• **YOUR ASSIGNMENT**: An exact reproduction of the data below is expected, free of images.

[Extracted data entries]

────────────────────

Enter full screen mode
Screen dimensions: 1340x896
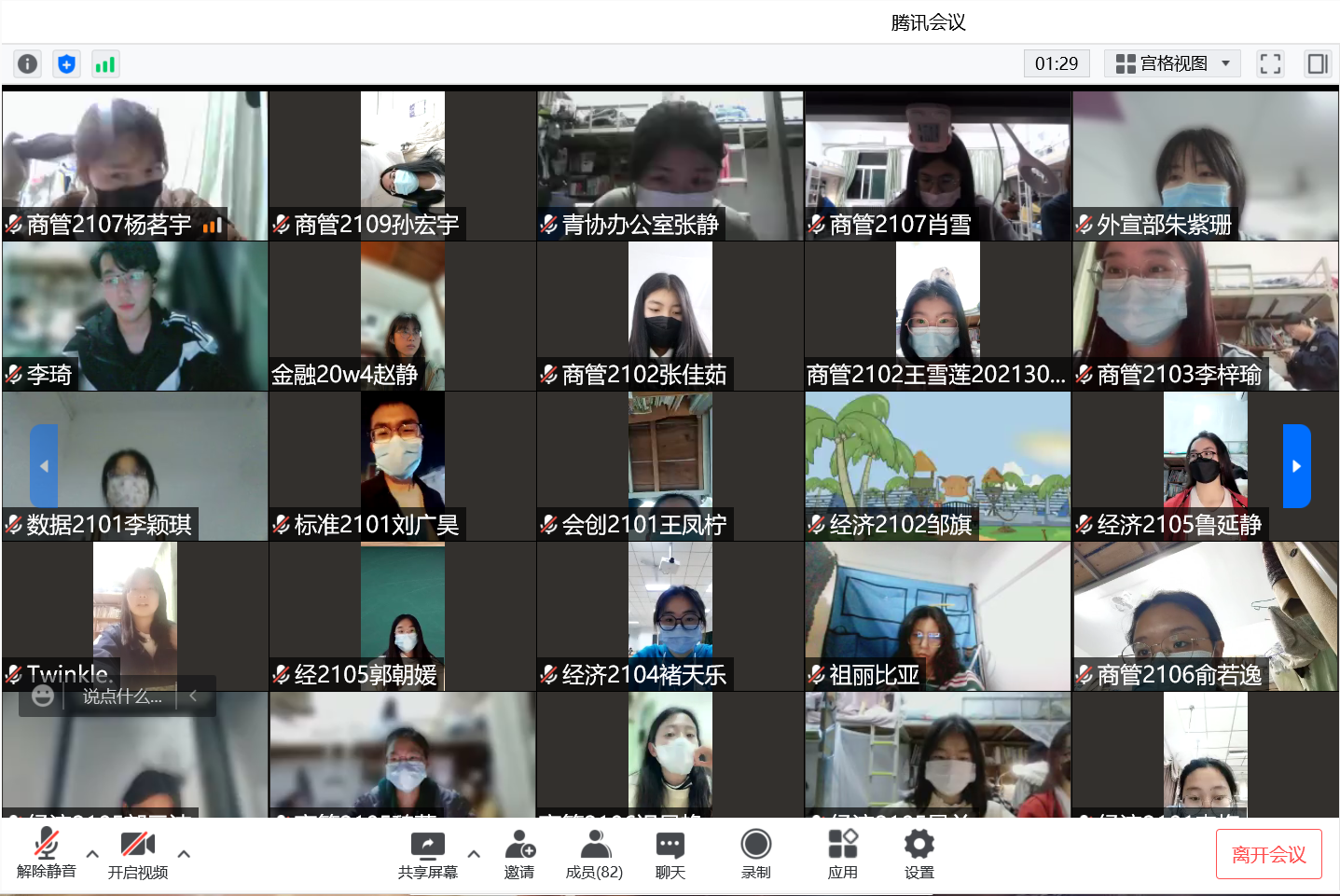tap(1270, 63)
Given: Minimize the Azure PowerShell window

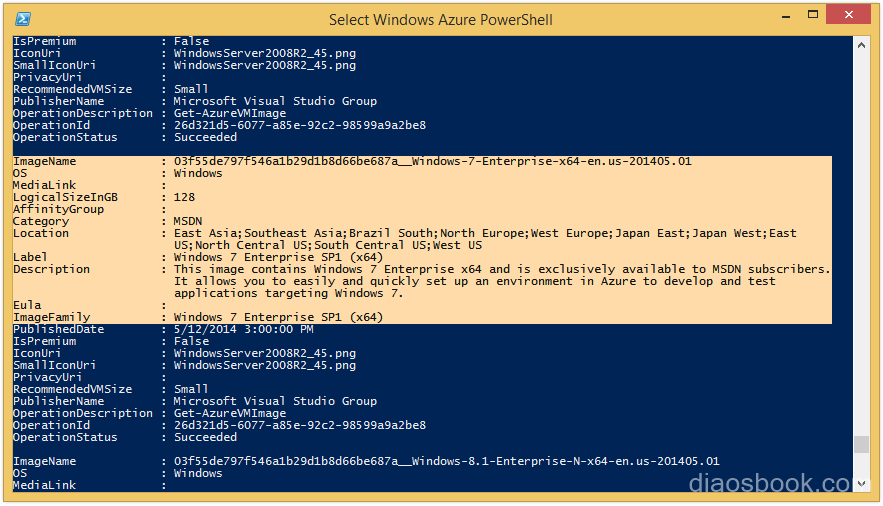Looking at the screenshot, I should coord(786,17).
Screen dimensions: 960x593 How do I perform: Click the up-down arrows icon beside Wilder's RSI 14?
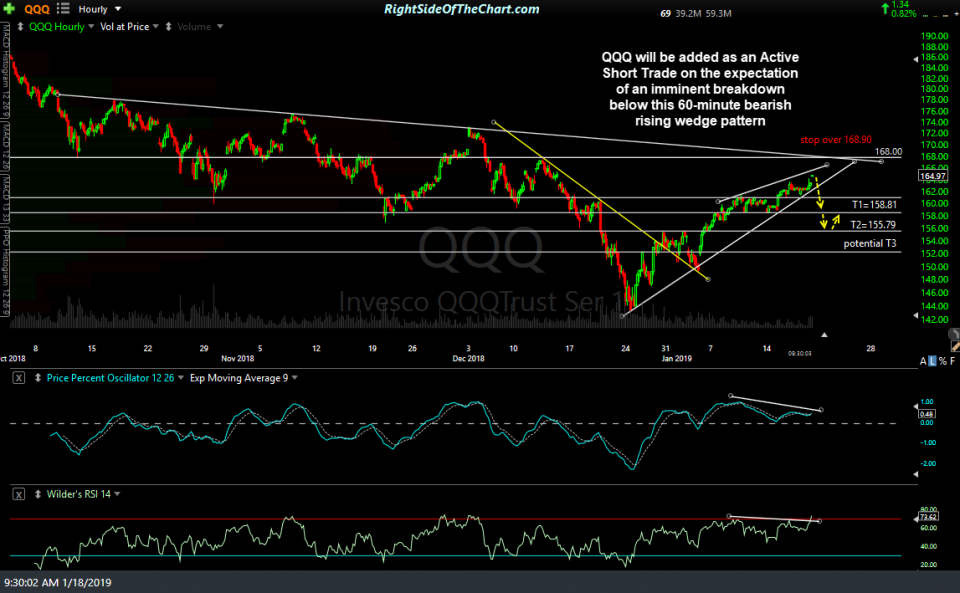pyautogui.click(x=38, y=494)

────────────────────

• **ANSWER BOX**:
Enter full screen mode
Screen dimensions: 1340x896
tap(1270, 63)
Given: Minimize the Azure PowerShell window

Looking at the screenshot, I should coord(786,17).
Screen dimensions: 960x593 How do I perform: Click the up-down arrows icon beside Wilder's RSI 14?
pyautogui.click(x=38, y=494)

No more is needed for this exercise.